**Texte cité**
· · · · · · ·
Dans le cadre de la réforme des retraites de la SNCF (2019), le gouvernement d’Édouard Philippe a envisagé la « clause du grand-père », en réservant le système de retraite à points aux nouveaux embauchés. Ainsi les autres salariés conserveraient-ils leurs droits acquis.
Ce dispositif destiné à désamorcer les oppositions a déjà été appliqué aux « bouilleurs de cru » dans les années 1950 Il s’agit des paysans récoltants de fruits (prunes, raisins, pommes, poires…) qui avaient sous l’Ancien Régime le droit de distiller leur récolte exclusivement pour leur consommation familiale. Aboli sous la Révolution, ce droit avait été rétabli par Napoléon Ier…
Un coup d’épée dans l’eau
Le privilège des bouilleurs de cru était transmissible aux héritiers et concernait au début du XXe siècle trois millions d’exploitants qui pouvaient ainsi produire de l’eau-de-vie avec une exemption fiscale dans la limite de dix litres d’alcool pur par an.
L’exemption fiscale représentait un manque à gagner pour l’État d’environ 20 milliards de francs.
En 1959, la FNSEA souligna : « On ne peut empêcher les producteurs agricoles de bénéficier d’une partie de leur récolte comme les ouvriers de la S.N.C.F. ou de l'Électricité de France ont droit à des tarifs spéciaux pour leurs voyages ou leur consommation de courant ». Déjà « les régimes spéciaux » faisaient l’objet de comparaisons !
· · · · · · ·
**Consigne 1**
Relevez les fruits que le texte sur les bouilleurs de cru énumère entre parenthèses.

**Support d'exercice**
· · · · · · ·
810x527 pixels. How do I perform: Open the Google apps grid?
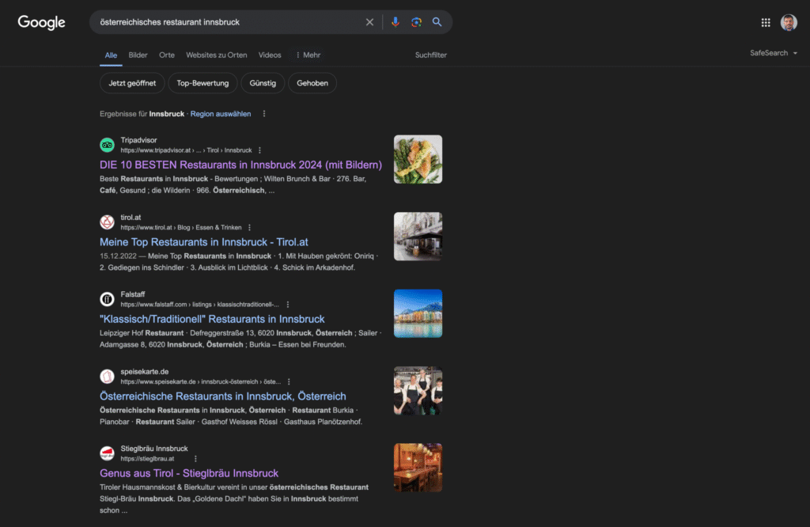[766, 23]
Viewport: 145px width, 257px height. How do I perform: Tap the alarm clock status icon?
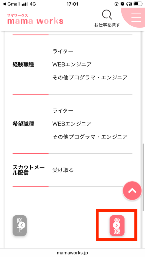pos(122,4)
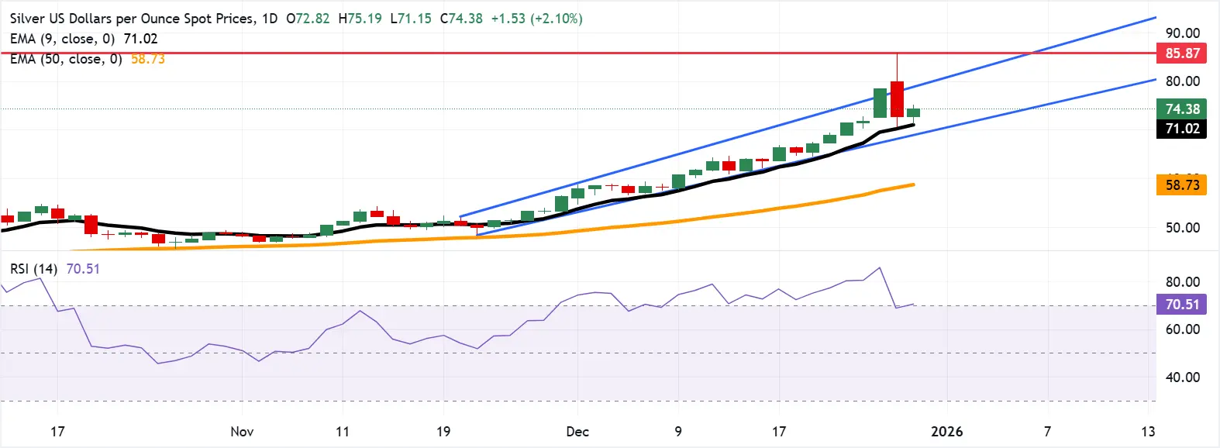Click the red 85.87 price tag
The image size is (1220, 448).
point(1181,53)
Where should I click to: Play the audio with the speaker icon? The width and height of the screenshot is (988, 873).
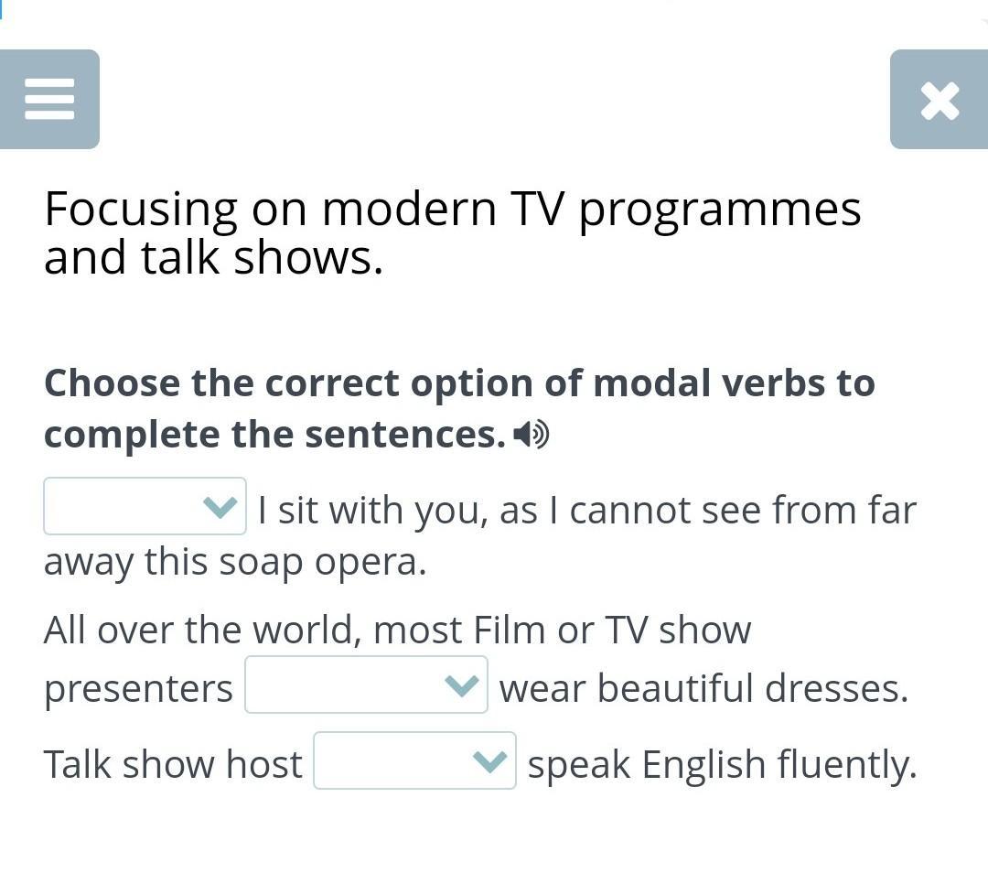click(531, 435)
· · · · · · ·
**Consigne 2**
Convertissez en tableau Markdown tout ce qui va de la ligne contenant « Viewport: 145px width, 257px » jusqu'à la fin de la liste, avec les colonnes « N° » et « Ligne ». Omettez les lignes vides et laissez les images de côté.

**Corrigé 1**
prunes, raisins, pommes, poires

**Corrigé 2**
| N° | Ligne |
|---|---|
| 1 | Viewport: 145px width, 257px height. How do I perform: Tap the alarm clock status icon? |
| 2 | pos(122,4) |
| 3 | Click the red 85.87 price tag |
| 4 | The image size is (1220, 448). |
| 5 | point(1181,53) |
| 6 | Where should I click to: Play the audio with the speaker icon? The width and height of the screenshot is (988, 873). |
| 7 | click(531, 435) |